▶ [Aufgabe A]: An welchem Tag untersuchte das Bundesamt für Zivilschutz laut dem Artikel über die Messsonden für Radioaktivität den Gemüsegarten des Holzkirchner Krankenhauses?
▶ [Aufgabe B]: Führe den Artikel über das Messnetz für Radioaktivität nach seinem letzten Satz fort.

▶ [Text]:
Bundesamt für Strahlenschutz: Bundesweit erste Sonde stand in Holzkirchen - Heute dichtestes Netz der Welt
1974 wurde in Holzkirchen ein Meilenstein erreicht. Eine Messsonde für Radioaktivität kennzeichnete den Beginn einer Ära. Heute ist das Netz des Bundesamts für Strahlenschutz weltweit einzigartig.
Landkreis – Es war der 14. April 1974, als das Bundesamt für Zivilschutz den Gemüsegarten des Holzkirchner Krankenhauses untersucht hat. Die Mitarbeiter müssen zufrieden gewesen sein mit dem, was sie sahen. Nur kurze Zeit danach stellten sie hier eine Messsonde für Radioaktivität auf. Es war die bundesweit erste ihrer Art – und sie markierte den Beginn einer Ära mitten im Kalten Krieg. „Damals“, sagt Marco Reichel, „war ein Angriff mit Kernwaffen das Szenario, das beobachtet werden sollte.“ Heute, 50 Jahre später, bilden mehr als 1700 Sonden das weltweit dichteste Netz zur Erfassung der Gamma-Ortsdosisleistung (ODL). Alle 20 Kilometer eine Station, die bei Gefahr sofort Alarm schlagen würde. Und auch wenn der Kalte Krieg seit über 30 Jahren vorbei und die erste Sonde in Holzkirchen nach dem Aus des Krankenhauses abgebaut wurde: An eine deutliche Reduzierung der Struktur ist nicht zu denken, wie Reichel, Leiter des Sachgebiets für den Messnetzknoten München in der Abteilung Radiologischer Notfallschutz, erklärt.
Der promovierte Chemiker ist zur Erklärung der Technik aus Oberschleißheim nach Fischbachau gekommen, wo seit 1987 eine Messstation steht. Hier im Kurpark, zwischen Kneippbecken, Parkbänken und dem Musikpavillon, erfasst rund um die Uhr ein Geiger-Müller-Zähler die Strahlenbelastung. Hochmoderne Technik, die nichts mit einem Relikt aus alten Zeiten gemein hat.
Sonden reagieren extrem sensibel – Sogar Schutt sorgt für Meldung
„An einer anderen Sonde“, erinnert sich sein Kollege Reinhard Edler, „ist der Wert einmal leicht angestiegen und nicht mehr gesunken“. Doch schuld daran war nicht etwa ein atomarer Unfall. „Der Bauhof hatte zwei Lkw-Fuhren Granit abgekippt“, erklärt der Techniker des Bundesamts für Strahlenschutz (BfS) und schmunzelt. Es ist eine von vielen harmlosen Geschichten, die hinter erhöhten Messwerten stecken können. Die Mitarbeiter erzählen sie gern, um zu verdeutlichen, wie extrem sensibel die Sonden reagieren.

▶ [Gegebene Auflistung]:
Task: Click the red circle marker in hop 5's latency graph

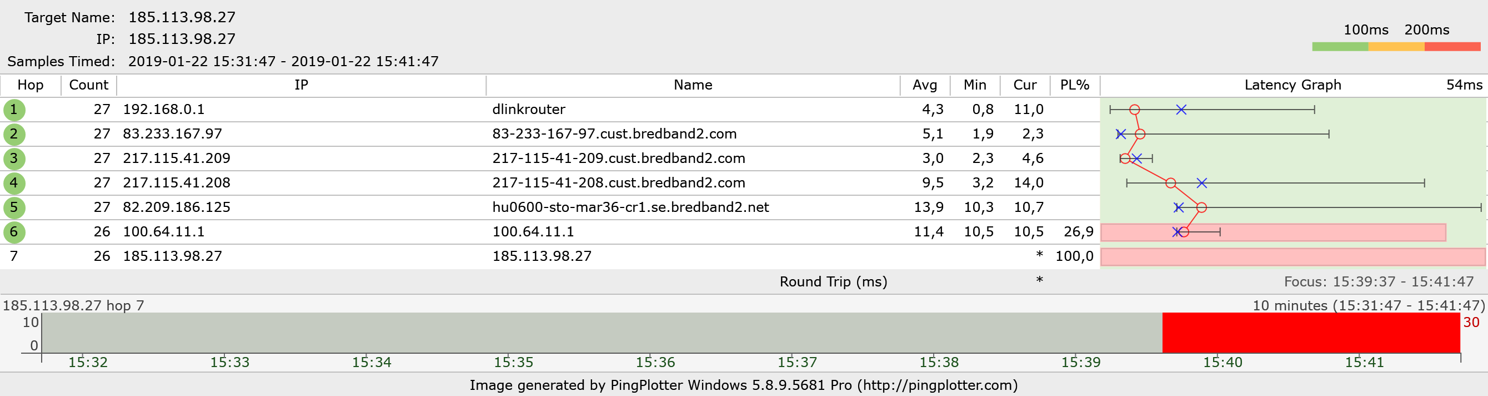Action: click(x=1201, y=208)
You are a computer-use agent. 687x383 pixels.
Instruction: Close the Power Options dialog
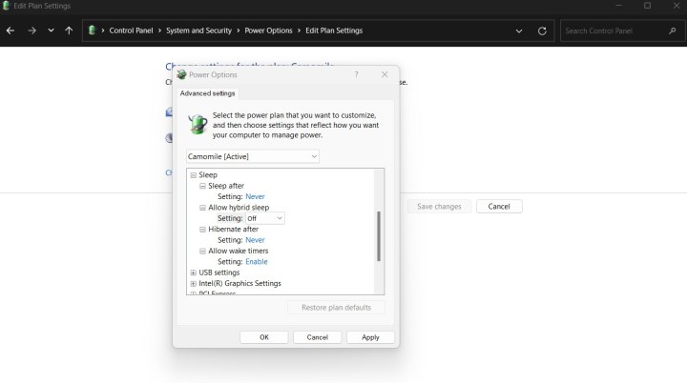coord(385,74)

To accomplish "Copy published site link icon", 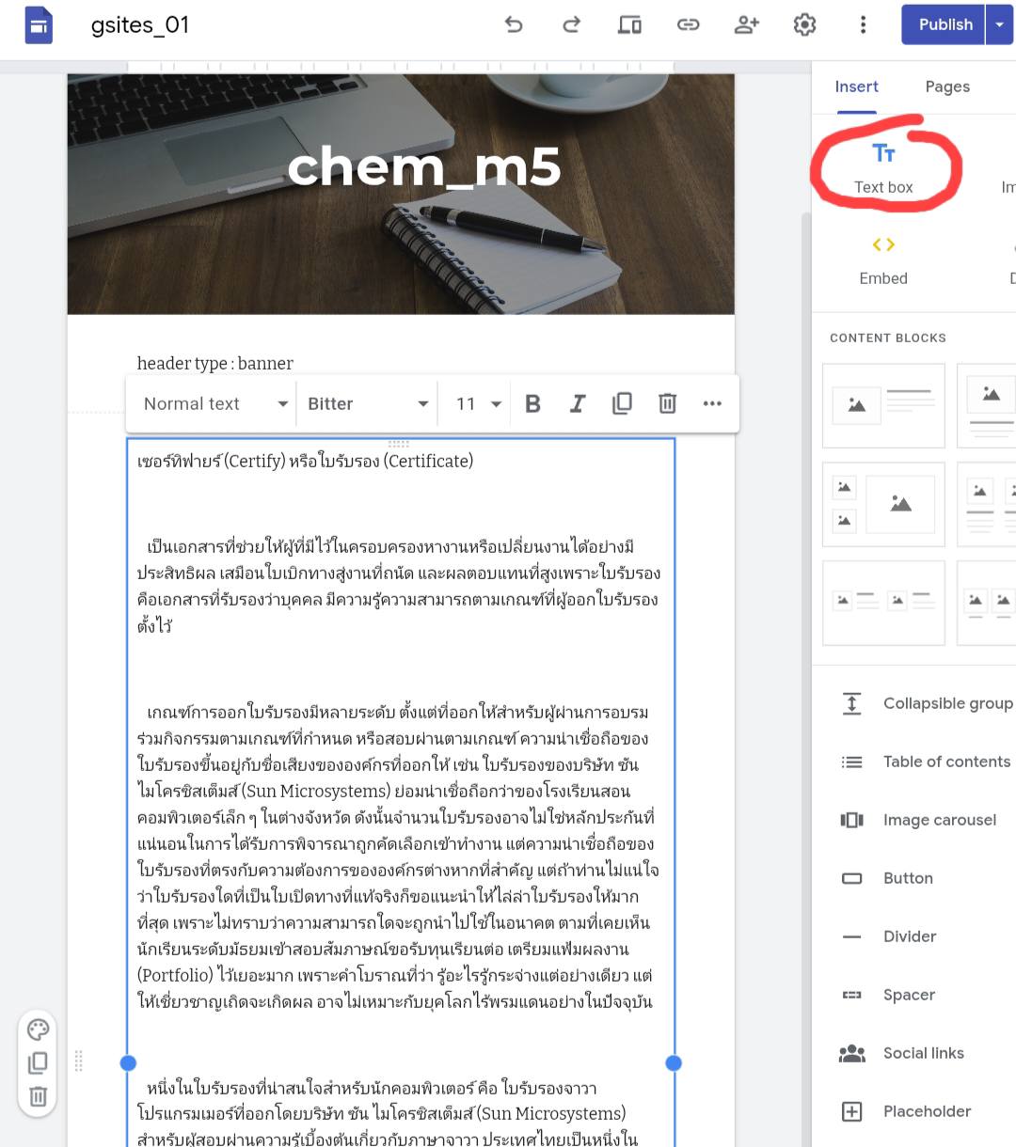I will coord(688,24).
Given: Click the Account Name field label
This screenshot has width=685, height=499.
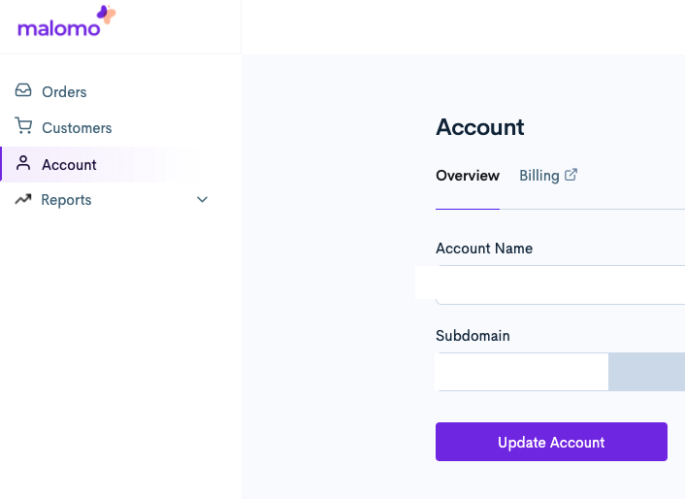Looking at the screenshot, I should click(484, 249).
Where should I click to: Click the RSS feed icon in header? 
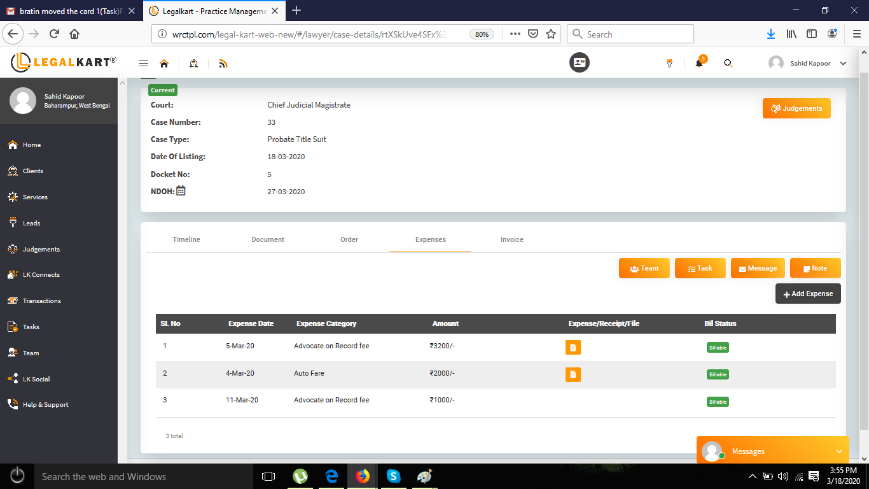(x=223, y=63)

▶ [Antwort A]: Am 14. April 1974.

▶ [Antwort B]:
Verantwortlich dafür sind zwei Zählrohre im Innern, die in Fischbachau über ein Erdkabel mit dem benachbarten Feuerwehrhaus verbunden sind. Das ist kein Zufall: Wie schon in Holzkirchen im Krankenhaus, sucht das BfS gezielt nach Gebäuden, die in öffentlicher Hand sind. Und während das Landratsamt Miesbach 1974 die deutschlandweit schnellste Zusage auf das Amtshilfegesuch gab, ist der Kurpark in Fischbachau vor allem räumlich bestens geeignet. „Die Sonden sollen in einem Radius von 20 Metern frei stehen“, erklärt Reichel. Sieben Meter drumherum dürfen zudem keine Bäume stehen.
Rufbereitschaft rund um die Uhr erreichbar
Die Daten, die so ungestört im Feuerwehrhaus ankommen, werden verschlüsselt über ein LTE-Modul übertragen, für das Techniker Reinhard Edler zuständig ist. Er sorgt für eine Notstromversorgung per Akku, hält die Technik auf dem neuesten Stand und wartet die Geräte alle vier Jahre vor Ort.

Zusammen mit sogenannten InSitu-Messungen, bei denen Stephan Ziegltrum und seine Kollegen weitere Daten vor Ort sammeln, werden die Ergebnisse in Oberschleißheim gebündelt – in einem von bundesweit sechs Messknotenpunkten des BfS.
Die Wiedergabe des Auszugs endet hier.